"Tell me about yourself" is the first question in almost every interview.
Many people treat it as small talk. That's a mistake. It's not a test — it's an icebreaker and an anchor. The interviewer uses these two minutes to decide where to dig next. So don't answer passively: script the rest of the interview yourself.
Three Hard Rules
- Two minutes max — about 220–270 words in English. Going over costs you precious evaluation time.
- Lead with impact, not responsibilities — "cut inference latency by 40%" beats "responsible for optimizing models."
- Make every section "clickable" — frame each experience like a link: give enough context to spark a follow-up, but don't dump everything. Save the depth for the Q&A.
The Framework: Present → Past → Future
| Section | What to say | Time |
|---|---|---|
| Present | Who you are, your current role, one standout metric | ~30s |
| Past | One or two most relevant projects, told through results | ~60s |
| Future | Why this role / this company | ~30s |
💡 Key insight: For tech interviews, lead with the present. Let the interviewer place your current level first, then go backwards — don't start from college.
Plug-and-Play Template
Replace the [brackets] with your own content.
"I'm a
[title, e.g. machine learning engineer]with[X]years of experience, currently at[company/team], where I[one line on what you do].Most recently, I
[most relevant project]—[what you did], which[quantified result, e.g. cut inference latency by 40%]. Before that, I[second experience in one line].What draws me to
[company]is[specific reason tied to the JD]. I'm especially excited about[a product/tech direction of theirs], and my background in[your strength]should let me contribute quickly."

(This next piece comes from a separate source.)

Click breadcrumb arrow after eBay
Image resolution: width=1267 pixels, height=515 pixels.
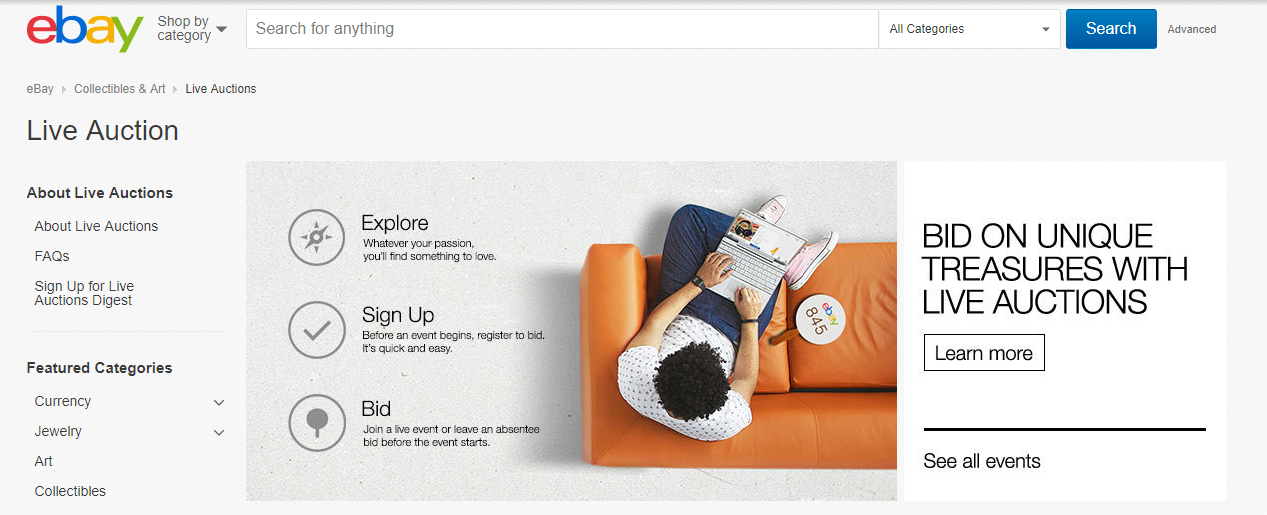coord(64,89)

Worked Example (fictional data, for tone and pacing only)
"I'm a machine learning engineer with about three years of experience, currently at a fintech startup where I build and deploy fraud-detection models that score around two million transactions a day.

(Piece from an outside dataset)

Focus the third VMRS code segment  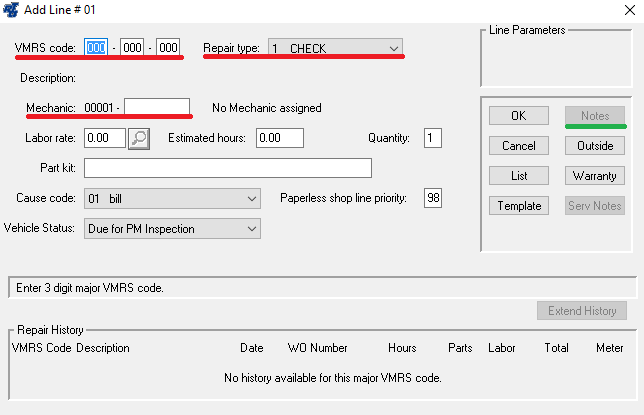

The project I'm most proud of: our fraud model had good offline AUC but kept misfiring in production. I rebuilt the feature pipeline to kill training-serving skew, added real-time features, and ran an A/B test — that cut false positives by 35% while keeping recall flat, saving the ops team a huge amount of manual review. Before that, I was more on the data side, building the labeling pipeline the team still uses.
What draws me to your team is that you're solving fraud at a much larger scale and you publish real research on it. I'm especially excited about your work on graph-based detection — my background in feature engineering and production ML should let me contribute quickly."
Polish Checklist
- Say it out loud and time it — cut the second experience if you go over two minutes
- Map every "clickable" hook to a STAR story you're ready to expand on
- Don't open with "I'm trying to transition…" or "I don't have much experience…" — lead with what you can do now
- Always tie the Future section to the company's JD / product — no generic filler
- Use the same structure in both languages so it's easy to memorize and stays consistent
Wrap-Up
A self-introduction isn't an autobiography — it's a carefully designed opening line. Remember three things: lead with the present, use numbers, leave hooks. Practice these two minutes until they roll off naturally, and you own the rhythm of the whole interview.